◆ **Written problem 1**: In the passage about Northwest Airlines searching flight attendants' home computers, how many planes could Northwest still not get in the air over the final weekend of 1999?
>> BEGIN Passage shown
Now more federal courts are approving searches of home PCs for evidence in civil cases. But it isn't easy drawing limits around a vast digital pool of data, and even safeguards put in place by a federal judge can fall apart as a legal battle speeds up or heats up.

Swamped by the files unearthed from just the first few computers in its search, Northwest complained to one judge that printing each document found inside the workers' PCs would amass a paper pile five times as tall as the Washington Monument, which stands 555 feet.

In the unresolved dispute, both sides have been caught off-guard by the magnitude of the data haul. And so, apparently, were the two presiding judges and Northwest's investigative consultant, Ernst & Young, whose cutting-edge computer-forensics lab is run by the former chief of computer-crime investigations for the U.S. Air Force.

The latest technology makes it easy to extract most deleted files, fragments of Web searches and a host of other data from a PC. Deep in the recesses of the hard drive (the massive repository sometimes heard groaning as a computer starts up) are untold numbers of documents and records of digital actions that many computer owners believe had long since vanished into the ether: forgotten drafts of notes never sent, deleted e-mail, Web pages visited by the owner or anyone who happened to tap the keys.

Almost everything is kept somewhere on the hard drive. Not until there is no nook or cranny left on it do the deleted files typically get overwritten. And many computers never reach that point. The "C" drive of Reeve's four-year-old computer had 4.36 gigabytes of memory, capable of storing more than a dozen sets of the 32-volume Encyclopaedia Britannica. He believes the drive wasn't full.

'I didn't know your company could wholeheartedly ransack your computer.'|Ted Reeve, Northwest Airlines flight attendant Reeve and Kevin Griffin, a Honolulu-based flight attendant, accuse Northwest in documents filed with the court of launching a "fishing expedition" that violated their privacy. Trying to wade through an ocean of documents under a fast-track discovery order, their lawyers say in a statement that they were forced to turn over "hundreds or even thousands of pages" that were irrelevant to the order. Northwest said it had no interest in the personal correspondence and files of its workers, but it was entitled to any evidence related to a sick-out conspiracy.

The story of Reeve and his disemboweled desktop began as the past century closed. The final weekend of 1999 was brutal for Northwest schedulers. Between Dec. 30 and Jan. 2, anywhere from 932 to 1,042 flight attendants called in sick every day, nearly double the number of the same weekend in 1998, according to the suit Northwest filed in U.S. District Court in St. Paul, Minn., in early January. The airline and its 11,000 flight attendants have been locked in a contract dispute stretching back to 1996. Even by scrambling to shift crews around, and calling on a pool of reserves, Northwest still couldn't get 317 planes in the air.

Northwest was convinced that the sharp increase in absenteeism was an orchestrated protest campaign by the flight attendants' union, the Teamsters Local 2000. For weeks leading up to the weekend, Northwest had been watching anonymous postings on the local's own Web pages and elsewhere. Griffin and Reeve each ran personal Web sites concerned with union matters.

Northwest's suit cited one anonymous message that appeared on Griffin's site Dec. 8. "While not sanctioned by the union," the message said, "a sick-out en masse is one way the company will be convinced that we are serious about an industry-leading contract." Northwest asked the court to grant a restraining order to prevent the union from future disruption of flight operations. Weighing the interests of the flying public, the court complied.

The flight attendants named in the suit denied fomenting any illegal work disruption. "Trust me, I thought about calling in," Reeve said. "I think a lot of people were frustrated and took matters into their own hands."
>> END Passage shown
>> BEGIN Dataset records
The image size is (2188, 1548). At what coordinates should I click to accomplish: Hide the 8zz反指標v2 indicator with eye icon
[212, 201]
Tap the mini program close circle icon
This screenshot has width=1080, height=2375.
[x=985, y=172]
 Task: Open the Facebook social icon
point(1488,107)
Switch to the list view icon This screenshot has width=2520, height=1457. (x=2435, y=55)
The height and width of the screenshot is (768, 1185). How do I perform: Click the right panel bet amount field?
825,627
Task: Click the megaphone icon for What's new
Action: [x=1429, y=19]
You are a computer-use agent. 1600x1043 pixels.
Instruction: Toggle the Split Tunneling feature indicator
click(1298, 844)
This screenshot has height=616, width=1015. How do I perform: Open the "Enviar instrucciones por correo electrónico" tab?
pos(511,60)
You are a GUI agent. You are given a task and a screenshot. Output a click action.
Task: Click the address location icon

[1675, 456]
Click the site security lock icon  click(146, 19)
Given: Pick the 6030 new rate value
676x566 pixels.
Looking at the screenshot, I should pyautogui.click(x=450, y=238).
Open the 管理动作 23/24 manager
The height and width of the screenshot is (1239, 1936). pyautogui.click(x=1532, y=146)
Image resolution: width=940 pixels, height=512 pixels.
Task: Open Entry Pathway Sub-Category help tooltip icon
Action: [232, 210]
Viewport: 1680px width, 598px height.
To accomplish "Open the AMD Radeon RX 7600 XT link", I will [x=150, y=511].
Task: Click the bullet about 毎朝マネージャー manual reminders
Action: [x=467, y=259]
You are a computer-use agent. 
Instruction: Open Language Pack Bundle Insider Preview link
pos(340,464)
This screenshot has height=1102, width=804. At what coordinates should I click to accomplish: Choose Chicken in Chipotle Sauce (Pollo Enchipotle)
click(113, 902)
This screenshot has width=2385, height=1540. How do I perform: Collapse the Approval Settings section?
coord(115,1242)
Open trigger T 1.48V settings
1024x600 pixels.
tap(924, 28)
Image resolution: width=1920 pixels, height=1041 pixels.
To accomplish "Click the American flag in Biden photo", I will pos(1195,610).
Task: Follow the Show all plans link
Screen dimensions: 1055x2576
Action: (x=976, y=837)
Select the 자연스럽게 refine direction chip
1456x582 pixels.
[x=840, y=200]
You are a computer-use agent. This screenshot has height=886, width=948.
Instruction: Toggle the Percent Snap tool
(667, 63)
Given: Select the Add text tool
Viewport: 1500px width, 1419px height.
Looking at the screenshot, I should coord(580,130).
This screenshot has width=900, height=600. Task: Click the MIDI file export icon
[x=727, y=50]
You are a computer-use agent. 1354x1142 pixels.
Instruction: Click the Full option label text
>> END Dataset records
◆ **Written problem 2**: Filter the rows above and copy every line that contains the string "should".

◆ **Complete output 1**: 317 planes.

◆ **Complete output 2**:
The image size is (2188, 1548). At what coordinates should I click to accomplish: Hide the 8zz反指標v2 indicator with eye icon
Looking at the screenshot, I should pyautogui.click(x=450, y=238).
This screenshot has height=1102, width=804. At what coordinates should I click to accomplish: Choose Chicken in Chipotle Sauce (Pollo Enchipotle)
Looking at the screenshot, I should coord(580,130).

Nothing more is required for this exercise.